Thursday, 13 August 2009


FHM Humayan Kabir
The government would ask the non-government and private schools and colleges in the capital city to install solar panel in an effort to ease pressure on grid power, officials said Tuesday.
A top education ministry official said the ministry would issue an order in this connection by next week.
"We would issue DO (demi official) letters within a week to the Dhaka city's schools and colleges asking them to install solar panel," Education Secretary Syed Ataur Rahman told the FE.
"In parallel, we would undertake a project to light up the government high schools, colleges and madrassas in the country with solar power for the sake of reducing pressure on the grid power," he said.
The education ministry called an inter-ministerial meeting Wednesday to decide on how they could undertake a project for installing solar panel at government educational institutions.
The move comes as the supply of grid power across the country worsens due to surging demand and inadequate generation capacity, while solar panels are making inroads into thousands of off-grid villages.
The education secretary said they are hopeful that the non-government and private schools and colleges would install solar panel at their institutions after issuance of DO letters by the ministry.
He said three renowned non-government schools and colleges in the city have already taken initiatives to install solar panels that would meet their electricity demand.
Another official of the education ministry said if they could undertake their planned projects, some 35,000 high schools, colleges and madrassas in the country would come under the solar power supply system.
The plan will be implemented under the newly launched public-private partnership (PPP) investment programme and the country's largest solar energy provider Grameen Shakti has been tasked to conduct feasibility study in this connection.
The official said the government is now analysing how the scheme could be implemented across the country.
"Once the project is implemented, the country's educational institutions would get uninterrupted power supply.

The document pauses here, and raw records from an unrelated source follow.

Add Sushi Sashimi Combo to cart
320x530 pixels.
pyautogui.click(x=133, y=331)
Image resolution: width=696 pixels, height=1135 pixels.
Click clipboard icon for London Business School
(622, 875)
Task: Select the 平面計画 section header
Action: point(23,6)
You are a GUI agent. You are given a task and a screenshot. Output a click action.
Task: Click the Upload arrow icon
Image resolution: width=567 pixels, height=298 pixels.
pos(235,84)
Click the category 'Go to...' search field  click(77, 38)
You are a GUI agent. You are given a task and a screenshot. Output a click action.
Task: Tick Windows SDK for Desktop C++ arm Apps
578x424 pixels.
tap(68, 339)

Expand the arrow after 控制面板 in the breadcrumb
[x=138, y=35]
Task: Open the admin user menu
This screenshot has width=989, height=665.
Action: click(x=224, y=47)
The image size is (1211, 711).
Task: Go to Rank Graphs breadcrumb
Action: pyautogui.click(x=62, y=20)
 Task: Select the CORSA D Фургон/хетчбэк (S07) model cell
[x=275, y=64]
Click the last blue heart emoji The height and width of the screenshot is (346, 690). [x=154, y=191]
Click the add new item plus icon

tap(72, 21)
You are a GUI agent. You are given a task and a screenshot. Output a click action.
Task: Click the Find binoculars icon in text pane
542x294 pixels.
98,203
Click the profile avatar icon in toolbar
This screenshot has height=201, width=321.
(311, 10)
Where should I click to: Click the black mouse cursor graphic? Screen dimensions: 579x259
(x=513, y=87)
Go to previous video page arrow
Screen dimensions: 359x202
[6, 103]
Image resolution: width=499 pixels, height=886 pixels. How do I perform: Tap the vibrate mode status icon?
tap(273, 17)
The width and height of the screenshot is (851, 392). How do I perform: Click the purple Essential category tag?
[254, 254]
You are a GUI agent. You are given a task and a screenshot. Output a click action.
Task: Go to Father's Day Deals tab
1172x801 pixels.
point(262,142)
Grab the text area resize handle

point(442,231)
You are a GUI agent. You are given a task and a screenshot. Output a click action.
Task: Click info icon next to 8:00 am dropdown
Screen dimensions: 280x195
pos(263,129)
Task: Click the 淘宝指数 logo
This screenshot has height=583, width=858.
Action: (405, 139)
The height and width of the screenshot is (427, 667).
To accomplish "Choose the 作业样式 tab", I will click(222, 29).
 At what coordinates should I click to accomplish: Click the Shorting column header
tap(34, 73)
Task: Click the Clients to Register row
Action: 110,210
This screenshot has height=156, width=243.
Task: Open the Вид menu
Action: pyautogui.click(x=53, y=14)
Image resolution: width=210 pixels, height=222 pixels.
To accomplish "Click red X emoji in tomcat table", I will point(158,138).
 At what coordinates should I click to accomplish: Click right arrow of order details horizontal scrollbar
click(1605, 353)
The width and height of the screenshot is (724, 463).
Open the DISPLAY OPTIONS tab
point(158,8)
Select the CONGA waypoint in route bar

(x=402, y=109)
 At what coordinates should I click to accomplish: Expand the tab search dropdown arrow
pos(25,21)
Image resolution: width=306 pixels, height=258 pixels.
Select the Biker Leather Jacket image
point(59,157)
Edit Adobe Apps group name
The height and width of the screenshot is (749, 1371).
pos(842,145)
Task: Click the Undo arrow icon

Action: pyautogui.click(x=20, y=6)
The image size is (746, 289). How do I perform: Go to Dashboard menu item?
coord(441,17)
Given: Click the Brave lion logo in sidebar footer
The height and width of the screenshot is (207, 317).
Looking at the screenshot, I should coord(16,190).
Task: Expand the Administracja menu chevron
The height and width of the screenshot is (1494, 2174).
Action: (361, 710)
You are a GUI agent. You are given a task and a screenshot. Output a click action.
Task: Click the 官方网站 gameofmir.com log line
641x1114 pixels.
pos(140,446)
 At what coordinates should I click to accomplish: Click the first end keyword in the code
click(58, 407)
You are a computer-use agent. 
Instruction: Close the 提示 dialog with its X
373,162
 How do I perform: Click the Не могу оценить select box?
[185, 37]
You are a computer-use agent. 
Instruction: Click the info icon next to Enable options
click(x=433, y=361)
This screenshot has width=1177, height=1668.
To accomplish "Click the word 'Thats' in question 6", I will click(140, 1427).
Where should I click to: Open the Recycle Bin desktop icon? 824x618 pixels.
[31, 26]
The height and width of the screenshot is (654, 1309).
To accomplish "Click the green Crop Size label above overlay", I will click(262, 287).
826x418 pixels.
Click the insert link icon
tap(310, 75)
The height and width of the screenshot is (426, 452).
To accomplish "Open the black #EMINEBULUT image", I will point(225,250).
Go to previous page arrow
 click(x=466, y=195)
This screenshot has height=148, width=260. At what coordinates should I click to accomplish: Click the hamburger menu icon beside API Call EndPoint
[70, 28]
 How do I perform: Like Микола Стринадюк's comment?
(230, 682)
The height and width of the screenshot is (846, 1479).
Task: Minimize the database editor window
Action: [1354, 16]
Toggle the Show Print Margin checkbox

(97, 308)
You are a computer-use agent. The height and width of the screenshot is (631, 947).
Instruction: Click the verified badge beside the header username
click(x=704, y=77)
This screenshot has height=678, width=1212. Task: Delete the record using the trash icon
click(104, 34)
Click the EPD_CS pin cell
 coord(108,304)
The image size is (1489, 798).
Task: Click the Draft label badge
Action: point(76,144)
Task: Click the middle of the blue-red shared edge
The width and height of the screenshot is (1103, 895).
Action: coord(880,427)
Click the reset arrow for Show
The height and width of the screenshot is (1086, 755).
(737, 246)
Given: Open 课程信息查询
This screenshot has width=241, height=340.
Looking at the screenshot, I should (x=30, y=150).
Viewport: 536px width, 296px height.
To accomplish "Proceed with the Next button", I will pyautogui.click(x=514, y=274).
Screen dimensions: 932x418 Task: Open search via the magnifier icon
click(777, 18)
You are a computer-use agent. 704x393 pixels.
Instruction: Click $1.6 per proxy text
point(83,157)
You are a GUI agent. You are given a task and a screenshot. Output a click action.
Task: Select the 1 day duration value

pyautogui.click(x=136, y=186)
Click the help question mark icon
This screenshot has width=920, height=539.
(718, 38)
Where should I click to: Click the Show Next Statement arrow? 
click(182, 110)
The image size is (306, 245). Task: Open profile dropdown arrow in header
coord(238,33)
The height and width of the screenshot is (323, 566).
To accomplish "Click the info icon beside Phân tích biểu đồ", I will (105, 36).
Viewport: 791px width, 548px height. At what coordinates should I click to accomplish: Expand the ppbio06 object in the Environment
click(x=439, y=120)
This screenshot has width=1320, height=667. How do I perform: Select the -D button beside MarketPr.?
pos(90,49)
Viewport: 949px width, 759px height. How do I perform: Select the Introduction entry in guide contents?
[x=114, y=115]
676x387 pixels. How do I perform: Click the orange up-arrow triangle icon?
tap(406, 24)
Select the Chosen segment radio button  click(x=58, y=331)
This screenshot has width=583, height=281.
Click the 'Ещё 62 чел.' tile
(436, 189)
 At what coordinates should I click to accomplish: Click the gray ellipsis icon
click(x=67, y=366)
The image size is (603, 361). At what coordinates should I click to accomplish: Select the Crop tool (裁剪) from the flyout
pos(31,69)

It would significantly reduce pressure on the conventional power supply system," he said.
According to the renewable energy leader, Grameen Shakti, more than 3,25,000 homes in rural areas now have solar home systems (SHS), lighting up households and markets for at least three million people.
Many educational institutions to be covered under the programme do not have any access to electricity due to absence of distribution lines while many others get supply only for a few hours a day.